The windows on the north and south sides of the central space were designed by Hogan; each includes three tall lancet windows topped by a rose window. The area of glass in each window is 1800 sqfoot, the sill is 51 ft above the level of the floor, and the top of the rose window is 156 ft above floor level. The north window shows figures and themes from the Old Testament, with Moses with the Ten Commandments in the rose window. Below the figures include Adam and Eve, Noah, Solomon, prophets, and important characters from Israelite history. The south window depicts characters and scenes from the New Testament. The Holy Trinity is depicted in the rose window, below which are depictions of events including the Crucifixion and the Ascension, together with a variety of saints.

# Work request 1
Repeat the passage about the north and south windows word for word, from "The windows on" to "variety of saints.".
# Work request 2
Carry on the passage about the north and south windows, starting after its final sentence.

# Given information
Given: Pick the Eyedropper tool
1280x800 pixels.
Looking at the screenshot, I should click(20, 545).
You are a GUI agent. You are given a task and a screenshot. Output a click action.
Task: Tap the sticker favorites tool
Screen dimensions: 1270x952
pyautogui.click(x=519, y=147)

* * *

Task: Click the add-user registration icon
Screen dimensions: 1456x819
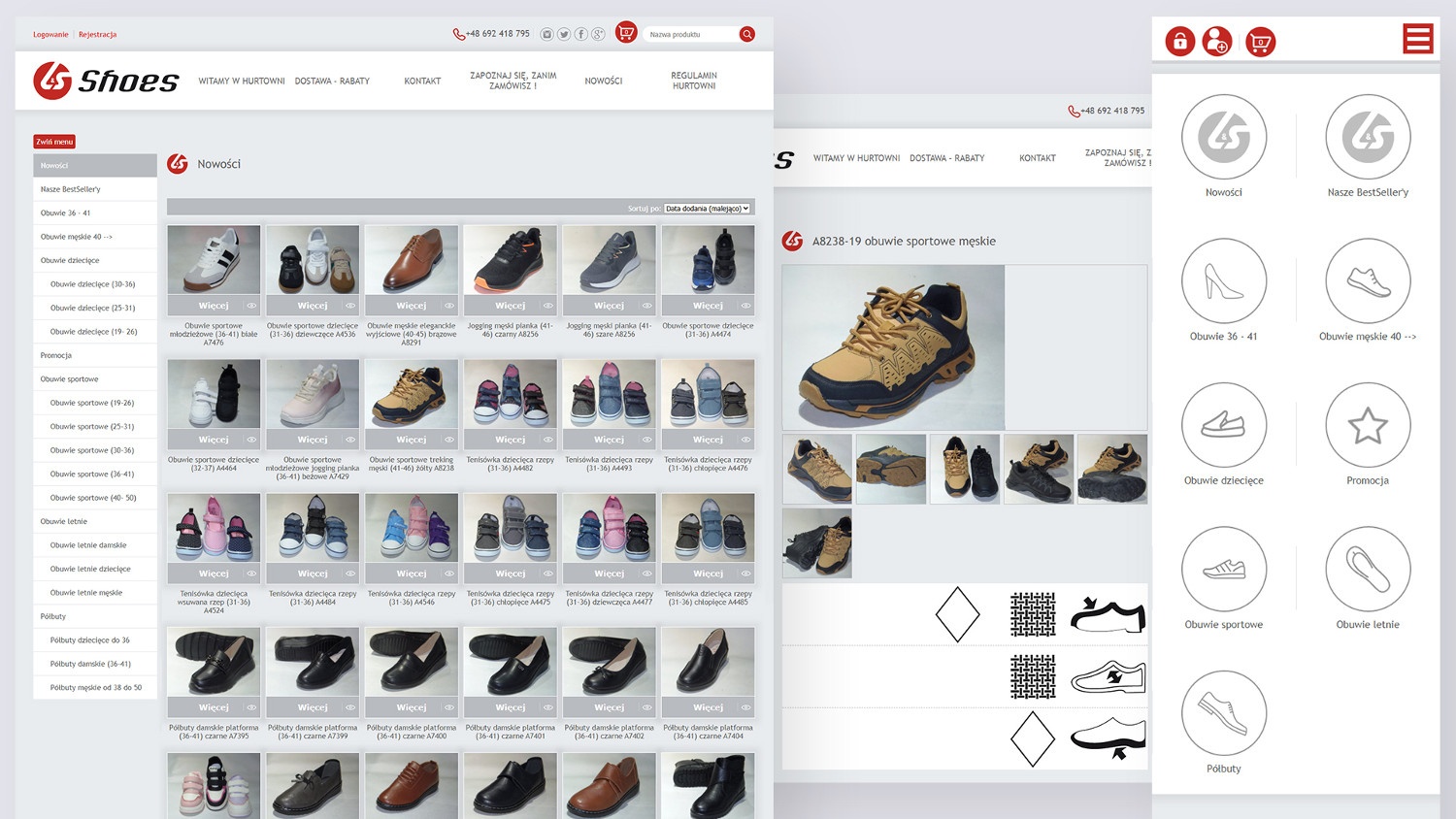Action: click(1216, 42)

* * *

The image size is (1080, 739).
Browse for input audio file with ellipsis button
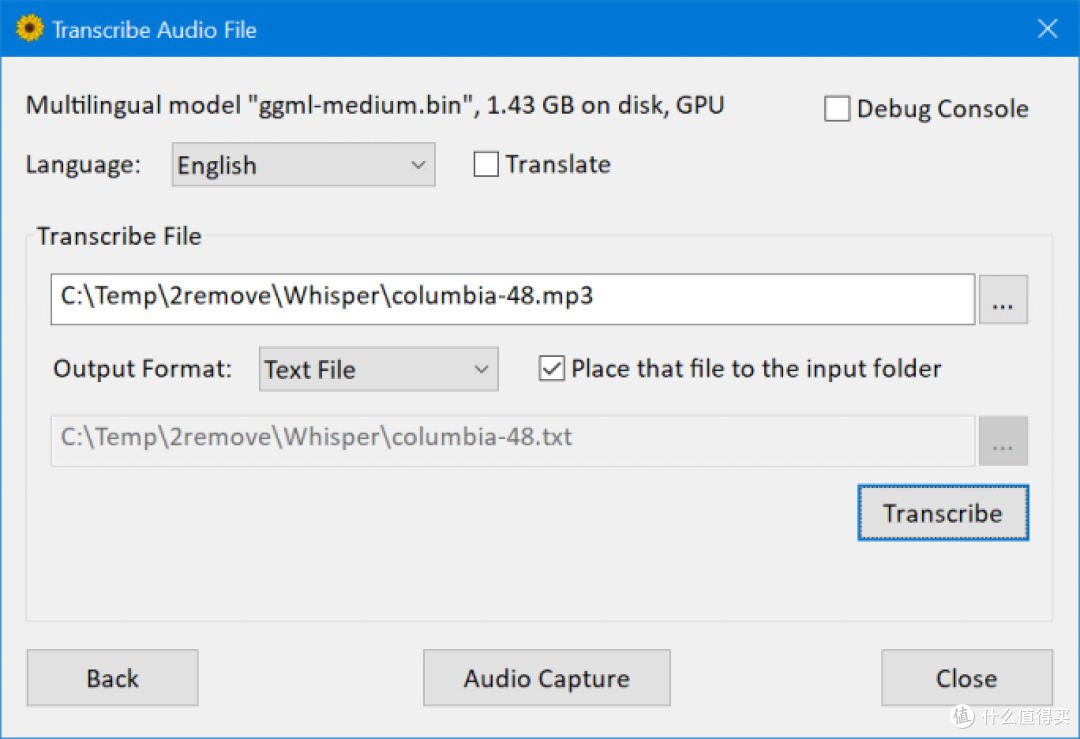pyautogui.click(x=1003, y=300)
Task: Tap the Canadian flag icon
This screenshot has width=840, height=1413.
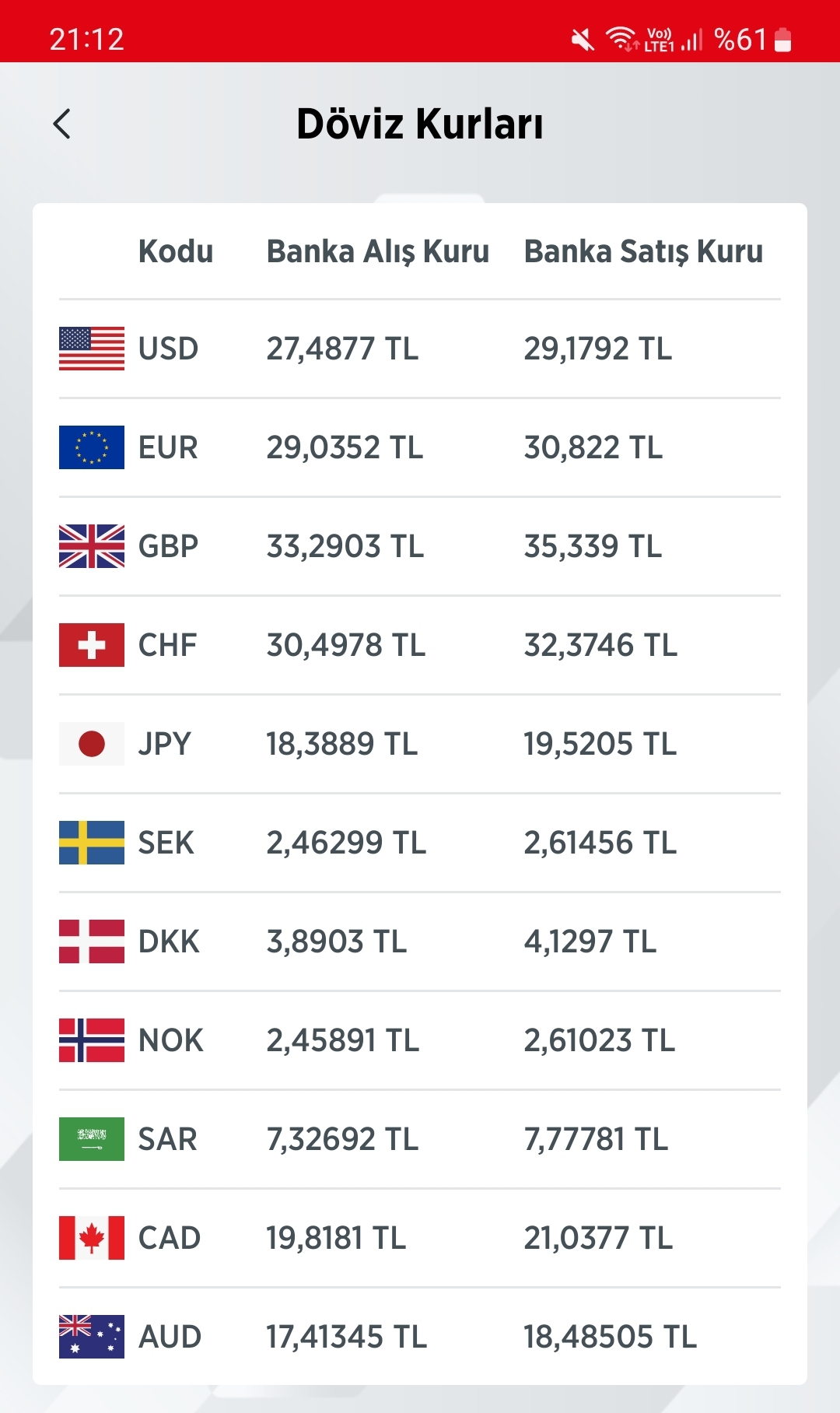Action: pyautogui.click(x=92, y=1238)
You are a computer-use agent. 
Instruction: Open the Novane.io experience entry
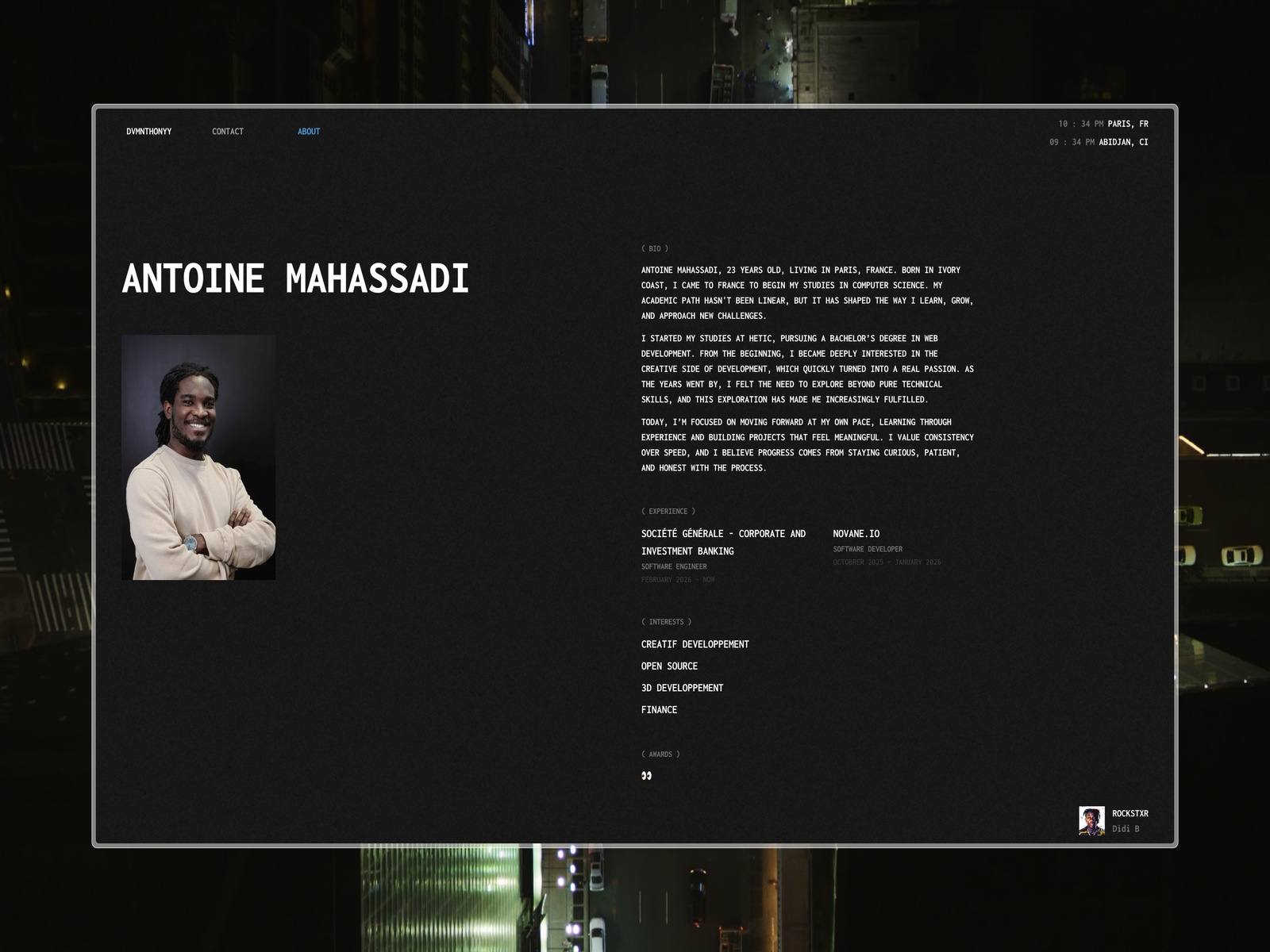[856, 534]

# Your response 1
The windows on the north and south sides of the central space were designed by Hogan; each includes three tall lancet windows topped by a rose window. The area of glass in each window is 1800 sqfoot, the sill is 51 ft above the level of the floor, and the top of the rose window is 156 ft above floor level. The north window shows figures and themes from the Old Testament, with Moses with the Ten Commandments in the rose window. Below the figures include Adam and Eve, Noah, Solomon, prophets, and important characters from Israelite history. The south window depicts characters and scenes from the New Testament. The Holy Trinity is depicted in the rose window, below which are depictions of events including the Crucifixion and the Ascension, together with a variety of saints.

# Your response 2
===Transepts===
The War Memorial Chapel forming the northeast transept has as its themes the aftermath of the First World War, sacrifice and the risen life. The design of its window was started by Brown and completed by Hogan. It shows suffering and death, including a depiction of the Crucifixion. The original window by Brown was destroyed by bombing; the window replacing it shows Christ with his arms outstretched in welcome at the top. Below are scenes of acts of compassion, including figures such as Saint Francis. The southwest transept forms the baptistry, and its window by Herbert Hendrie of Whitefriars depicts salvation, particularly through water and healing. The window in the northwest transept has the theme of the Church and the State.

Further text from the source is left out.